Work to be completed: Each line below that contains the word "Given" must be copied.

Input:
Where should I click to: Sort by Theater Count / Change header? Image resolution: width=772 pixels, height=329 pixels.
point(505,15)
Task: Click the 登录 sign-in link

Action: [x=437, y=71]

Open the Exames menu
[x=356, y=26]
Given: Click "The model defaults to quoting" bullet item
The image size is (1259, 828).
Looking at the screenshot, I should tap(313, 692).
* * *
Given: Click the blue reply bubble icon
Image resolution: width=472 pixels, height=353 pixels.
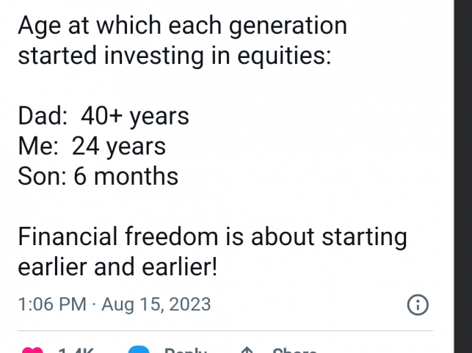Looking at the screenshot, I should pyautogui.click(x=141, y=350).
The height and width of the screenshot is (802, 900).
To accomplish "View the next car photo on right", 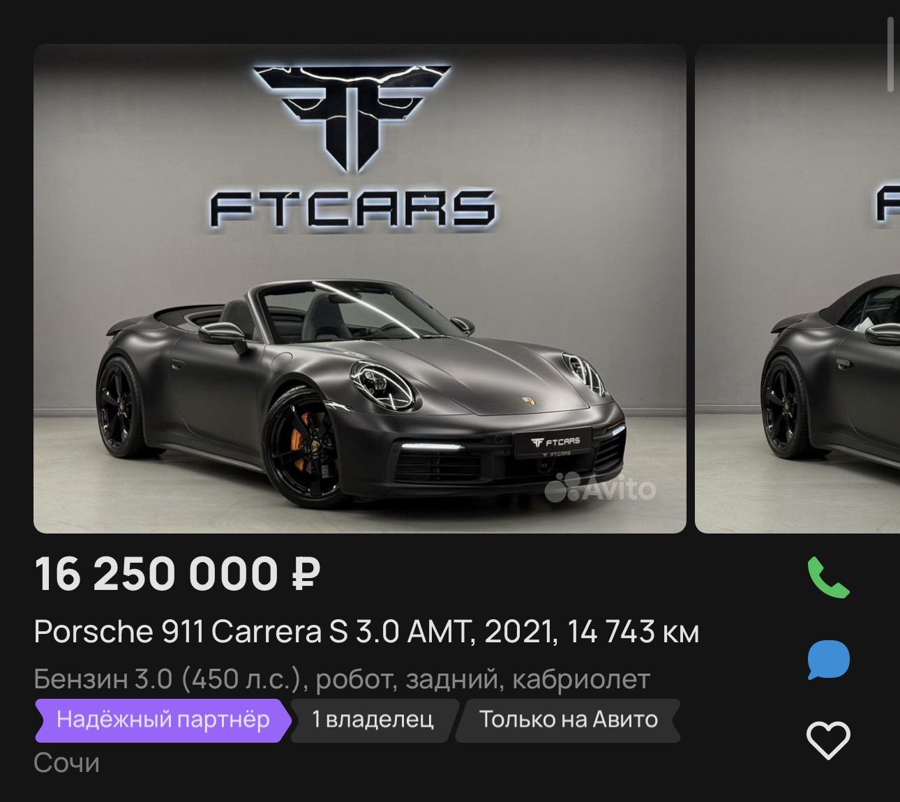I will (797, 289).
...
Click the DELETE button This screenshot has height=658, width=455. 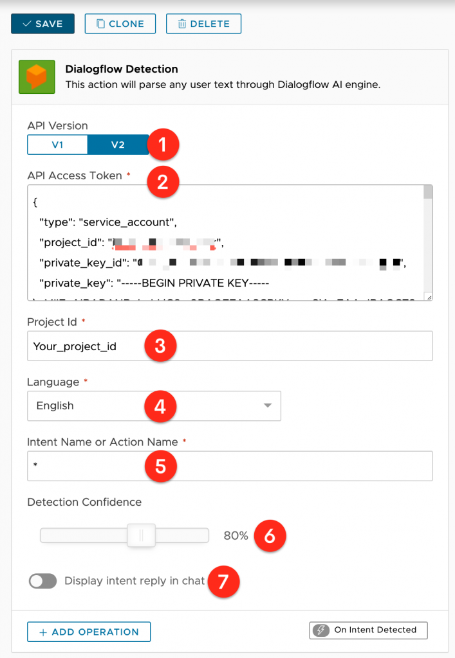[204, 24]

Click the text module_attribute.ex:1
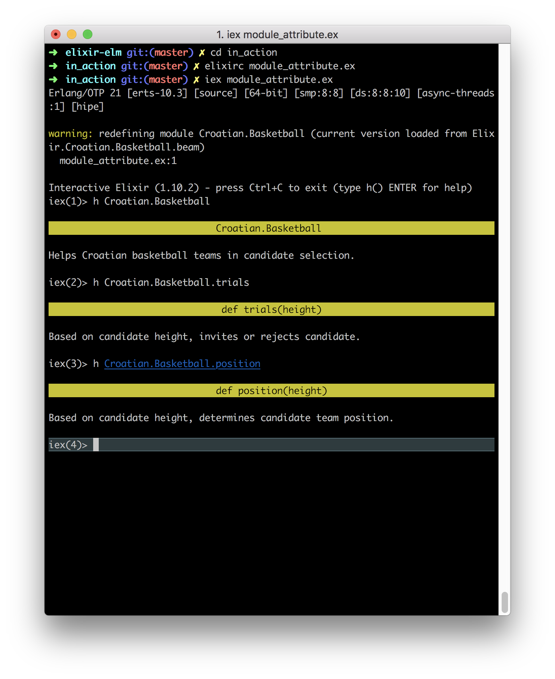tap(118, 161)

Answer space:
Given: Click "The model defaults to quoting" bullet item
Given: Click the blue reply bubble icon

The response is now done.